Best ETFs for Slowing Growth in 2025: Why Quality Funds Like VALQ Stand Out

Written byTyler Funds
Friday, Aug 29, 2025 2:31 am ET1min read
Aime RobotAime Summary

- 2025 economic outlook shows falling recession risks but slower growth, prompting focus on quality ETFs like VALQ.

- Quality ETFs prioritize companies with strong balance sheets, stable profits, and defensive sectors to weather slow-growth environments.

- VALQ (0.29% fee) outperforms peers with +5.9% YTD returns by combining value, quality, and income-focused U.S. large/mid-cap stocks.

- These funds offer defensive positioning, sector diversification, and dividend income, aligning with cautious investor strategies during growth slowdowns.

Recession risks are falling but growth is slowing. Discover why quality ETFs like VALQ can help investors stay resilient in 2025.

Recession Risks Ease, But Growth Slows

As 2025 unfolds, investors are watching the Fed closely. Rate cuts appear more likely, which helps reduce recession risks. But even without a recession, the U.S. economy faces slowing growth, leaving traders to ask: which ETFs work best in a slow-growth environment?

Economic Outlook: Less Recession, More Slowdown

Analysts at American Century Investments outlined three possible scenarios:

Stagflation – unlikely, as inflation pressures are easing.

Surprise growth – possible, but would need stronger consumer demand.

Slowing growth – the most probable outcome, with weaker hiring, cautious spending, and softer corporate earnings.

This “slowing growth but no recession” path challenges traditional growth-heavy strategies. While rate cuts can support risk assets, earnings headwinds may keep broad indexes in check.

Why Quality ETFs Work in Slowing Growth Periods

During slow-growth environments, investors often rotate toward quality ETFs. These funds focus on companies with:

Strong balance sheets and manageable debt

Stable profitability across cycles

Dividend payouts that generate consistent income

Defensive sector exposure (utilities, health care, consumer staples)

Quality investing historically outperforms when growth cools but the economy avoids a deep downturn.

Spotlight on VALQ: American Century U.S. Quality Value ETF

One ETF positioned for this environment is the American Century U.S. Quality Value ETF (VALQ).

Expense ratio: 0.29%

YTD return: +5.9%

5-year annualized return: +12.9%.Outperforming ETF Database category (+9.6%) and

segment (+6.3%)

Strategy: Screens for U.S. large- and mid-cap companies with strong quality, value, and income characteristics

By combining value + quality, VALQ balances defensive positioning with opportunities for upside if markets rotate away from tech.

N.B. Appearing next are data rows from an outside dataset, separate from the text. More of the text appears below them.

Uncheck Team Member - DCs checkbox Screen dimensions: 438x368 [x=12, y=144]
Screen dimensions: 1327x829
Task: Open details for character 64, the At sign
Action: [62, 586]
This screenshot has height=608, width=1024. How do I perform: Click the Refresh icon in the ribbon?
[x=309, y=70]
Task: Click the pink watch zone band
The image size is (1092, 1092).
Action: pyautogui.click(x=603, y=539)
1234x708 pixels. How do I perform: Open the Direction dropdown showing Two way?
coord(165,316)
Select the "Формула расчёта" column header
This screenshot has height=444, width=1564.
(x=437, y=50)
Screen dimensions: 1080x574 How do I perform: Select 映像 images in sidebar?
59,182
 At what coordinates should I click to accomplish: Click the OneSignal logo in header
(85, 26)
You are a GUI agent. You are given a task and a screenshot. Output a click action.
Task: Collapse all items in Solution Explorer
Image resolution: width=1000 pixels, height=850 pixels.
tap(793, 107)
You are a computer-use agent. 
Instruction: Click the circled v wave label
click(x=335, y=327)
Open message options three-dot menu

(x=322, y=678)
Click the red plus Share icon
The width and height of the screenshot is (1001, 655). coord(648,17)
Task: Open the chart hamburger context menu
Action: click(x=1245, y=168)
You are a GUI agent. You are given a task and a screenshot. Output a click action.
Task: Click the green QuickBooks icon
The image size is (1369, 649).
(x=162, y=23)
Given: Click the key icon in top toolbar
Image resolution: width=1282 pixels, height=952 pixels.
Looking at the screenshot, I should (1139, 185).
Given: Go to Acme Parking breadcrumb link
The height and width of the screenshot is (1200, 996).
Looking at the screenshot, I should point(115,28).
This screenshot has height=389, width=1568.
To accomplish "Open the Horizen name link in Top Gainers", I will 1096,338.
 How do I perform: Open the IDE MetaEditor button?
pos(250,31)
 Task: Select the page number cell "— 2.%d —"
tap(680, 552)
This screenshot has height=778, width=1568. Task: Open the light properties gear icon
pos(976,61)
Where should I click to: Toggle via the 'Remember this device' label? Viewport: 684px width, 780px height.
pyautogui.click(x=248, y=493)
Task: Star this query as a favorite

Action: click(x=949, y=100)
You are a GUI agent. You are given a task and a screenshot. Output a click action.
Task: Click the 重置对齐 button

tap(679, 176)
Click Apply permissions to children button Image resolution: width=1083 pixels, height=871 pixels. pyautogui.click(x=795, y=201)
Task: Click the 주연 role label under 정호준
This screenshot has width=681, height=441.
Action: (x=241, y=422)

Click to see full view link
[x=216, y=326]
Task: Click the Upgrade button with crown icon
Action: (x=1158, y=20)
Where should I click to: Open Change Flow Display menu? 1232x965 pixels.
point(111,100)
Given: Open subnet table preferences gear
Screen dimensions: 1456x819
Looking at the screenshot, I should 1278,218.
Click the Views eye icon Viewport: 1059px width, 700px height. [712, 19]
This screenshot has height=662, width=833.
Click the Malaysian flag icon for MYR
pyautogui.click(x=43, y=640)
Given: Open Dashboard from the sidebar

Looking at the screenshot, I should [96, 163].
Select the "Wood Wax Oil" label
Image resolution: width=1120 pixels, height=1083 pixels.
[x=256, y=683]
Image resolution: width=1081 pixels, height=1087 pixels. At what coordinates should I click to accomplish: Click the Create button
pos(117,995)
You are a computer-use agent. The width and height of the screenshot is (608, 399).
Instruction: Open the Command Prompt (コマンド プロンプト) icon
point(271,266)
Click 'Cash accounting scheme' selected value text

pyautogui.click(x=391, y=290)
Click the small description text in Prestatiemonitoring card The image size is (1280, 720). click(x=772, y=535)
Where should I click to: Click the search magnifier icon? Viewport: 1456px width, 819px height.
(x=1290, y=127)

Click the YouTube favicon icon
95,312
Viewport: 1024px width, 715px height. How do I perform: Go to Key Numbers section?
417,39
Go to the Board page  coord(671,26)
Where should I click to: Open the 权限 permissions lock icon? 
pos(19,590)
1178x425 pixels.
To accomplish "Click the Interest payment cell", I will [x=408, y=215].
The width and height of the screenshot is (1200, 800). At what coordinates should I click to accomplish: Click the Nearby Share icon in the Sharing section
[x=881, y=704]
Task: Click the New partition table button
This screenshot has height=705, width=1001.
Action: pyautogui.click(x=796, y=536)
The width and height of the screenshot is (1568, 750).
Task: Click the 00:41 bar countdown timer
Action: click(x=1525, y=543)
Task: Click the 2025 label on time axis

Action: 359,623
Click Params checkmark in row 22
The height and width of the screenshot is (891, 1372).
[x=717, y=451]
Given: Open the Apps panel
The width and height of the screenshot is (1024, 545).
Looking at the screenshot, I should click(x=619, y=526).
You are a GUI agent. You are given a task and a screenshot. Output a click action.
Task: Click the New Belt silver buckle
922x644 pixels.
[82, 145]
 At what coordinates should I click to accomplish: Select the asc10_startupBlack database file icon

Why VALQ Fits a Slow-Growth Playbook

VALQ and similar quality value ETFs can serve investors in three ways:

Defensive anchor – focus on strong companies less vulnerable to downturns

Sector diversification – avoids overexposure to mega-cap tech

Income support – dividends provide stability in sideways markets

As American Century analysts put it:

“Quality companies with higher profitability and healthy balance sheets may offer attractive potential, especially in defensive sectors.”

FAQs: ETFs for Slowing Growth in 2025

Q: What is the best ETF for slowing growth?

A: Quality ETFs like VALQ are designed to hold companies with strong balance sheets and steady dividends, making them suitable for slow-growth environments.

Q: Do quality ETFs perform well during recessions?

A: Quality ETFs often hold up better during mild recessions or growth slowdowns, though they may lag high-growth sectors in strong bull markets.

Q: Why focus on value and dividends now?

A: When growth slows, investors look for stability and income. Dividend-paying, value-oriented stocks provide consistency while growth stocks may face volatility.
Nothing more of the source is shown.